I would stay. If I loved them then all of the things that I need to be in love and feel love would be there already. The physical part of love is very nice and something that I want and look forward to with the person that I love, but it isn't the most important thing in a relationship. BUT on the other hand, before I can even get physical with someone, I have to know if they like what I like. If they feel that certain things are dirty or something that they won't do, then I would not waste my time pursuing a love relationship and he and I can just be friends. Because of this, I am not with anyone who is not compatible with me when it comes to love making. I know that sometimes reaching climax can be psychological as well as physical. I also know that everyone does not know the techniques that will help their partner reach climax.

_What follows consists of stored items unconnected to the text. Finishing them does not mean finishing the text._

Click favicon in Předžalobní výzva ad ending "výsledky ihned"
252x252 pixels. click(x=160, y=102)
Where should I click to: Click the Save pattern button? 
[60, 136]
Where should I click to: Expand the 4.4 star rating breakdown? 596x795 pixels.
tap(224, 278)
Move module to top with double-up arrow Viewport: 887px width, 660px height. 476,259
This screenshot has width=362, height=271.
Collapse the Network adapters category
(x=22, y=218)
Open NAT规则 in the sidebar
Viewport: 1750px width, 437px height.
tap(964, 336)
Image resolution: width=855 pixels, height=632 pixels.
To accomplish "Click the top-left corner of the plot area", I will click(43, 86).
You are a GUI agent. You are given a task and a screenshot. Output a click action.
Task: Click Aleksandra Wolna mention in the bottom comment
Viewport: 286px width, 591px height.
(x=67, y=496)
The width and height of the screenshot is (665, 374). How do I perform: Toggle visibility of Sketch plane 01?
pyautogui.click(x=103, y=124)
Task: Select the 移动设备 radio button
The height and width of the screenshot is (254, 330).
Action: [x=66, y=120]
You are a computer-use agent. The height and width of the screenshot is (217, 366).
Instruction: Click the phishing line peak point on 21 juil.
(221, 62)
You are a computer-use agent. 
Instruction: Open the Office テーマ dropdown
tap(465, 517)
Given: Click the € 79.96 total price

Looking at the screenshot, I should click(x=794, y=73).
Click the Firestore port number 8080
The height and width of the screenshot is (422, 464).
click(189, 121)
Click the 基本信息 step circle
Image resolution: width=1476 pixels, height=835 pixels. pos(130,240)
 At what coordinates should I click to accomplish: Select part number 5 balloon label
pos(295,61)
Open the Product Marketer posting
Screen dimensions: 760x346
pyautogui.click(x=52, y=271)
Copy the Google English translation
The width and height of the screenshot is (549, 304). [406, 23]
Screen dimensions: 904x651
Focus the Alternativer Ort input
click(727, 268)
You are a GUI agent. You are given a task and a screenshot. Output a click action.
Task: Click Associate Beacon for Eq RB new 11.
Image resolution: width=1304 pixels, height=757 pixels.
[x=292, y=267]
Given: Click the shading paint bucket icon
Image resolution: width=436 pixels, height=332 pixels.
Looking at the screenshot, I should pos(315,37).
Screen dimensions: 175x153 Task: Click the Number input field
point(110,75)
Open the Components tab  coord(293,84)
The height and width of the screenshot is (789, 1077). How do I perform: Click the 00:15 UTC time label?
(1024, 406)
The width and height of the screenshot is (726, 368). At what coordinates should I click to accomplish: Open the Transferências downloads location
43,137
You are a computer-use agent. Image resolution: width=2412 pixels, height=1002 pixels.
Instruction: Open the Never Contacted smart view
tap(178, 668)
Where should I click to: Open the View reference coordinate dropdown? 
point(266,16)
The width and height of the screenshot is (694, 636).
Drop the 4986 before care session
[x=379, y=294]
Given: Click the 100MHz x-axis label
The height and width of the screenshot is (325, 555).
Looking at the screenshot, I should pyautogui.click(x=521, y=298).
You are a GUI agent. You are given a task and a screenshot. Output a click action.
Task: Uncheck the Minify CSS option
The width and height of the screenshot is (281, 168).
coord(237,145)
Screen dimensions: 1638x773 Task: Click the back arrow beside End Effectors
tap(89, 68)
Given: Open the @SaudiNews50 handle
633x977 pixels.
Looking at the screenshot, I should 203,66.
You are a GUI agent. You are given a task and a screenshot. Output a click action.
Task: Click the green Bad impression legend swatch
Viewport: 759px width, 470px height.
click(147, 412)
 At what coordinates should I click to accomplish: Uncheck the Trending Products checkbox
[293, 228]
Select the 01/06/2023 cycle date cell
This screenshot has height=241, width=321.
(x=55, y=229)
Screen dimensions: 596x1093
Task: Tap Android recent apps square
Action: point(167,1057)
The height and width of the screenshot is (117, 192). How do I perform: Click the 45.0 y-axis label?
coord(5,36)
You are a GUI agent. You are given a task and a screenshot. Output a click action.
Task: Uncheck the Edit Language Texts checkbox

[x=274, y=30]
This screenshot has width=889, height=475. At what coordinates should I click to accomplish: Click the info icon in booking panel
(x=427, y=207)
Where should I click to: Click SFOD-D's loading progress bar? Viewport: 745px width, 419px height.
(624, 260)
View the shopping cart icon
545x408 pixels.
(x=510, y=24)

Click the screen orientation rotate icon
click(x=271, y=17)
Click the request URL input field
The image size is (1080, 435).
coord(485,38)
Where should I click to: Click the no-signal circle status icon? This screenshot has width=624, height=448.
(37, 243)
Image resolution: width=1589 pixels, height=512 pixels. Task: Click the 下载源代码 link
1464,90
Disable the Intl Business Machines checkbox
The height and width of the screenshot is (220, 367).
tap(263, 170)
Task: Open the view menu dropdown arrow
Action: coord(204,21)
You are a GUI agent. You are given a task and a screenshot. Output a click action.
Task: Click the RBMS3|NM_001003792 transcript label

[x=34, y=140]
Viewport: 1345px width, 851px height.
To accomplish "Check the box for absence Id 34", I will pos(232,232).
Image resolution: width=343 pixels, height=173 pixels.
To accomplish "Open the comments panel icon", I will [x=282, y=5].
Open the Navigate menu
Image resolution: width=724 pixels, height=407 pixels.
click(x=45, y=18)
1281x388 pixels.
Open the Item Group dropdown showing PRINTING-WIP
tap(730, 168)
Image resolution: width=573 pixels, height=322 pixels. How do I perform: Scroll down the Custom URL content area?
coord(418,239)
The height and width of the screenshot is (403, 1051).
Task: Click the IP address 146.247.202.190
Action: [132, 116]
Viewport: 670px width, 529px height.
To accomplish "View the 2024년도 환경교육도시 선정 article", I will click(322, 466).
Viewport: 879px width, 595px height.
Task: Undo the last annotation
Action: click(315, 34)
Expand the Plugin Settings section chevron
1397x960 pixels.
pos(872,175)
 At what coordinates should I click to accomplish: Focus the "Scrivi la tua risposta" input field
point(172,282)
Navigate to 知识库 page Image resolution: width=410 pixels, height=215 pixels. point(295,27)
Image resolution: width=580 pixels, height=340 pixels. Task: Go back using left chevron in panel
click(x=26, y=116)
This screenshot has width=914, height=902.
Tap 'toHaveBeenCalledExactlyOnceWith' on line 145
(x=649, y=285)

But I think that as long as the two are willing to make an effort and keep their minds open, they can reach mutual satisfaction.
well you should probally just talk about it with your partner and try to work it out, I dont think you should leave him though. for some women its harder to have an orgasm. its best to try to have an orgasm by your self. you can tell him to touch the cli*toris more b/c that can help get to the point of orgasm much faster.